Using the data below, copy every line that contains the word "agent".

Records for processing.
+===+
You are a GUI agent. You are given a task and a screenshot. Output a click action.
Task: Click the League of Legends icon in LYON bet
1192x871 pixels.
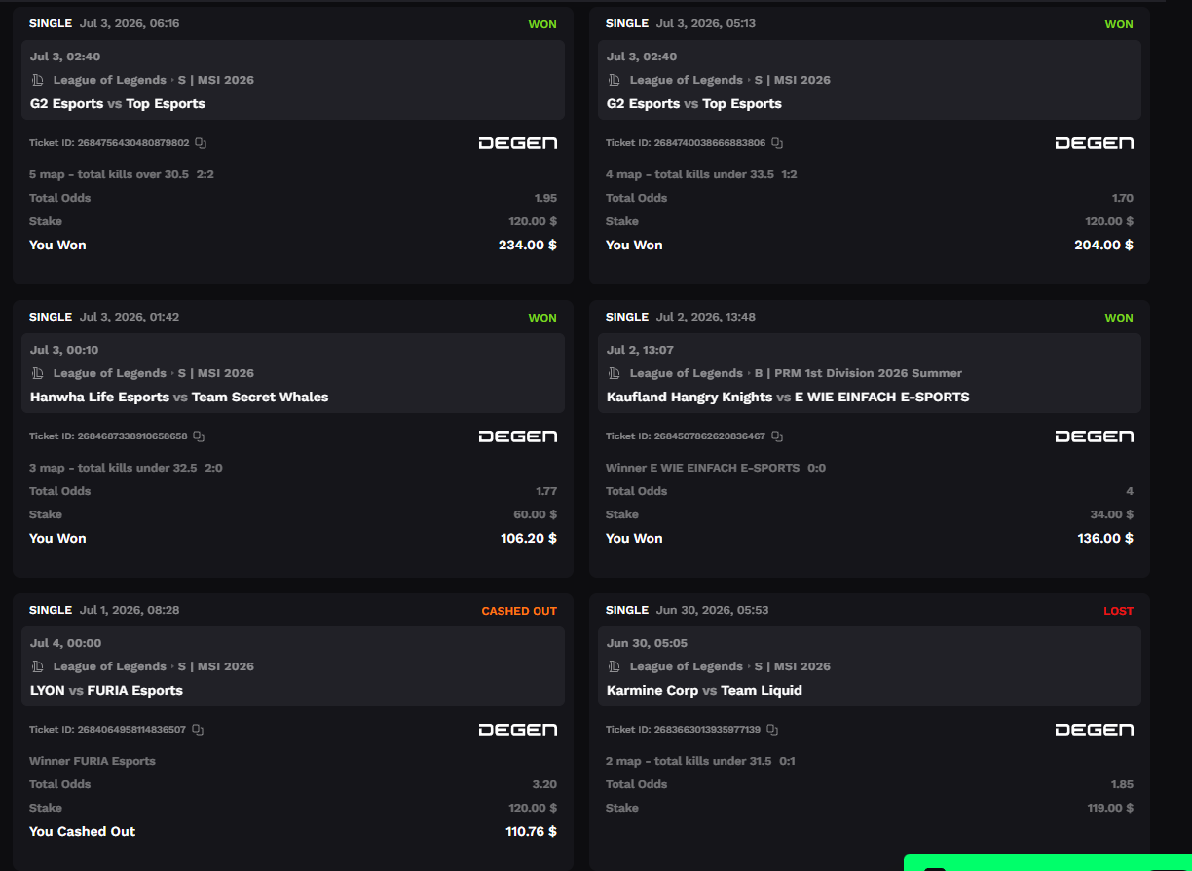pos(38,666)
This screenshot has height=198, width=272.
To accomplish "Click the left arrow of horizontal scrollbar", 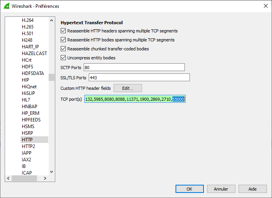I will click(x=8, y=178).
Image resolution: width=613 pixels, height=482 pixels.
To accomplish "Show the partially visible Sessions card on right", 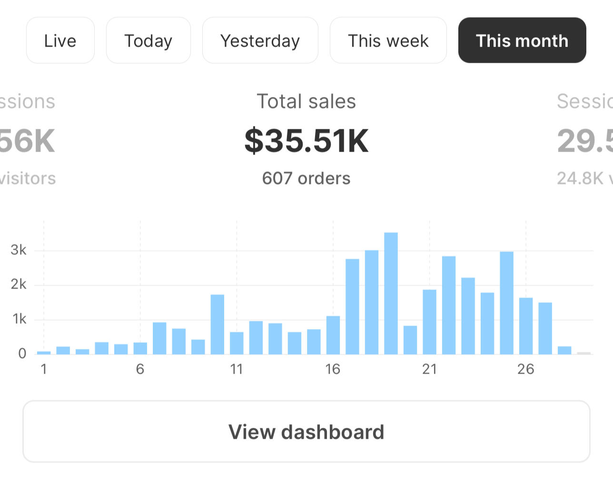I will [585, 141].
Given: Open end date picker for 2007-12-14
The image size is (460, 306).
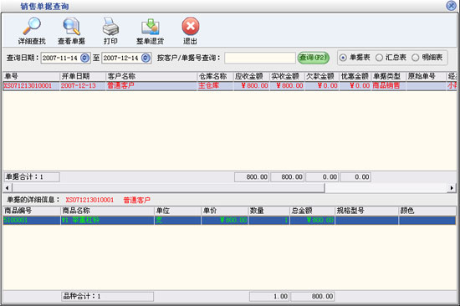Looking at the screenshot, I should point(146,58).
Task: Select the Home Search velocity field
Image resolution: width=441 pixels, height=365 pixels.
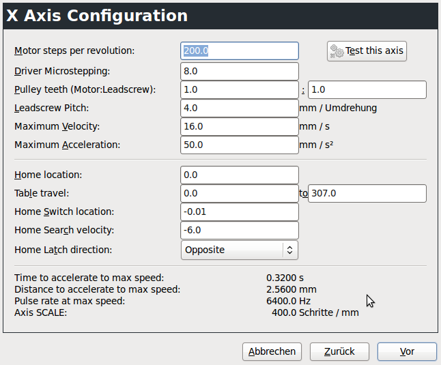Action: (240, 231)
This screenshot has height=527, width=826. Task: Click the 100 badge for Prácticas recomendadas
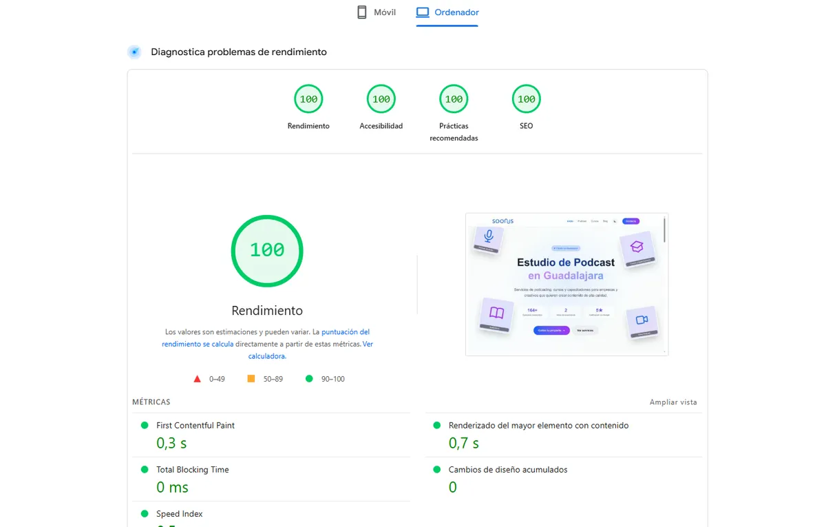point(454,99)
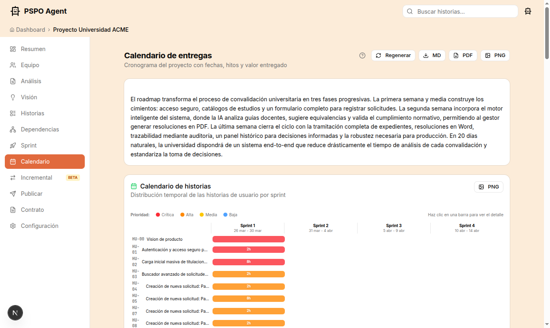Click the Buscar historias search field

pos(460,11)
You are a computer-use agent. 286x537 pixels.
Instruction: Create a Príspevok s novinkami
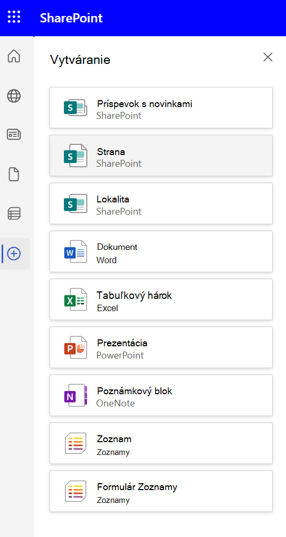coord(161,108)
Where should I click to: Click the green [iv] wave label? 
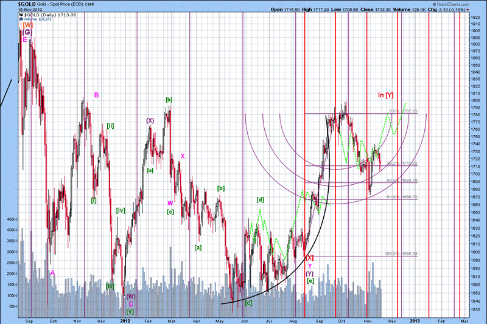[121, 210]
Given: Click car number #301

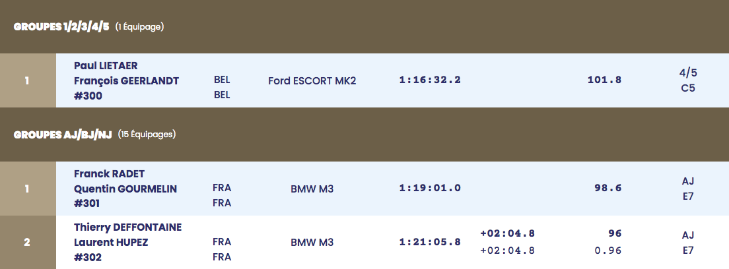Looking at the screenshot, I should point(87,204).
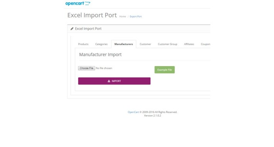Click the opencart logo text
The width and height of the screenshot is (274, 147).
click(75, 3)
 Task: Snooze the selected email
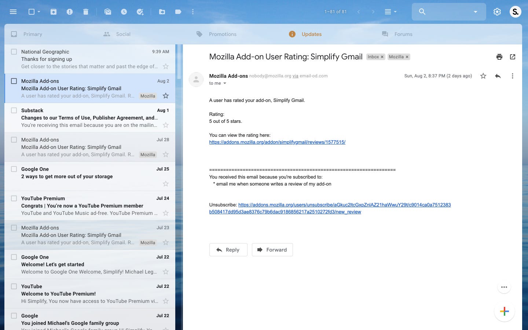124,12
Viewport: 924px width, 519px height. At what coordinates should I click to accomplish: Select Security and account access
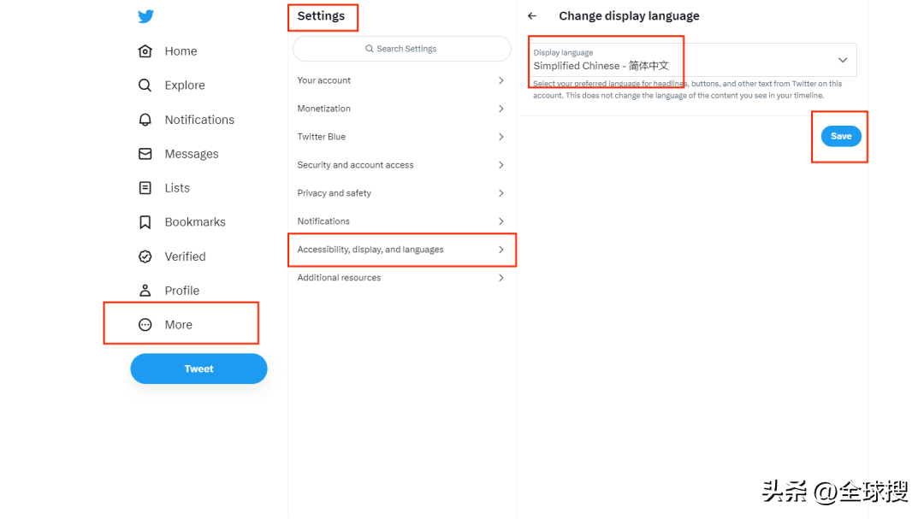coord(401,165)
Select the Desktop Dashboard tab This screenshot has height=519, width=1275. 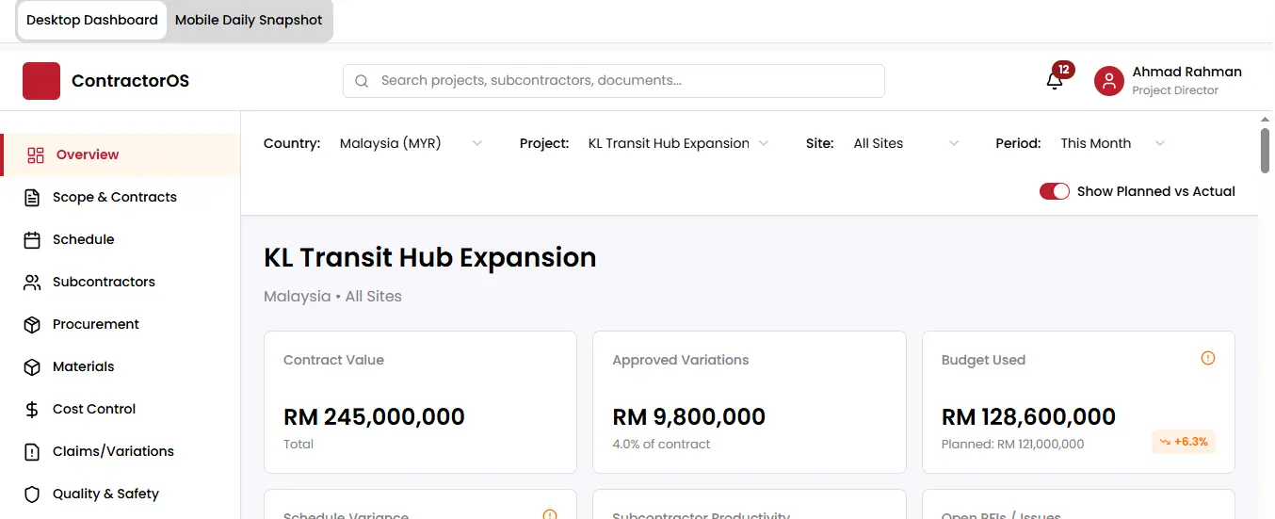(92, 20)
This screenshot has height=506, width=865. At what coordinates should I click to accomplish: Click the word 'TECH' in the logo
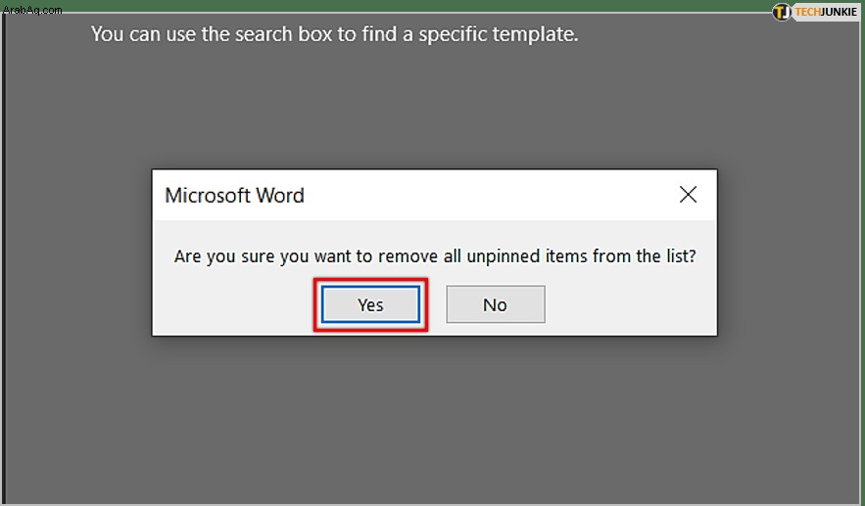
+===+
Task response.
You are a GUI agent. You are given a task and a screenshot. Output a click action.
You are a computer-use agent. 286x537 pixels.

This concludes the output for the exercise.